- [EXERCISE GOAL]: Which lines in the records below mention the word "computer"? Copy each one out.

** Opening RECORDS SHOWN block **

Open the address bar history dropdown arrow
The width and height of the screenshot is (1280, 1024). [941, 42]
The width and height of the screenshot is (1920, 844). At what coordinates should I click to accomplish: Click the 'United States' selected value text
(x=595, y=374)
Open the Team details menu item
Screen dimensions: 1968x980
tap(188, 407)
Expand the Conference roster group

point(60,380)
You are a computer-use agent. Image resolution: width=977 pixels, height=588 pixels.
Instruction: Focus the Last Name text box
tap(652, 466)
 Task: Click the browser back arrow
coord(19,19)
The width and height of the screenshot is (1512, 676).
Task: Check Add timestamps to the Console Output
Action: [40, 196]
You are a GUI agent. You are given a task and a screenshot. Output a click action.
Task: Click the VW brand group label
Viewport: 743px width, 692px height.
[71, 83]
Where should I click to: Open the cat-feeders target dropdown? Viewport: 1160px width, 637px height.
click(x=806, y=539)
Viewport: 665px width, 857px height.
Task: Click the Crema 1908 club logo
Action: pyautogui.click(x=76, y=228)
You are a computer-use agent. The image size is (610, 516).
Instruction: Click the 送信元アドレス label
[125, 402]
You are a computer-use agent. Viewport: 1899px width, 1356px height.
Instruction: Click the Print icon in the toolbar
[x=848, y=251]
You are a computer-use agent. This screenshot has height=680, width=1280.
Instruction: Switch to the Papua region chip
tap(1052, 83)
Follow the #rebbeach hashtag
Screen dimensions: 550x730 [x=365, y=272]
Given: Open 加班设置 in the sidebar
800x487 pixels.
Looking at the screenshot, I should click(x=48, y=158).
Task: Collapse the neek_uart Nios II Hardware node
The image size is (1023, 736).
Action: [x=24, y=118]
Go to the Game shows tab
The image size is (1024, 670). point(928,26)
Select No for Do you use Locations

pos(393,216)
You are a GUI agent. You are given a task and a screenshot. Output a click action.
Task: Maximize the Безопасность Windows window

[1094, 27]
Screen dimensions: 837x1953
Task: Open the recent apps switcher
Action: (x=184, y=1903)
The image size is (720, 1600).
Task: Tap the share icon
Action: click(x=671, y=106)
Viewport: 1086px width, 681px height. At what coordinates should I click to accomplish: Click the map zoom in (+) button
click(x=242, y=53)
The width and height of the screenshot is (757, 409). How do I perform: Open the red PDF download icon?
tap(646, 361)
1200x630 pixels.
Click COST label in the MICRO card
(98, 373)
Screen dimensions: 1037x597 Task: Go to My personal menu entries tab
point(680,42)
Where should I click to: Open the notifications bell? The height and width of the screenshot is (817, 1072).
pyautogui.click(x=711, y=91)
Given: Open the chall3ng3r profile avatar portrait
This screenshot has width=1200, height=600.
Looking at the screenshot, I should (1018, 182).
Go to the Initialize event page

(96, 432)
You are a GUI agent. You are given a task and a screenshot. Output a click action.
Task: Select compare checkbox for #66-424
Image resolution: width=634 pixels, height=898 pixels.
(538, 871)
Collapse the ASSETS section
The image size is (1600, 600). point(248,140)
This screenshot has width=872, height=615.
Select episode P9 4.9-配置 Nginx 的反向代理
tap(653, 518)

** Closing RECORDS SHOWN block **

- [OUTPUT BELOW]:
You are a computer-use agent. Image resolution: width=977 pixels, height=588 pixels.
You are a computer-use agent. The image size is (610, 516).
You are a computer-use agent. Viewport: 1899px width, 1356px height.
You are a computer-use agent. This screenshot has height=680, width=1280.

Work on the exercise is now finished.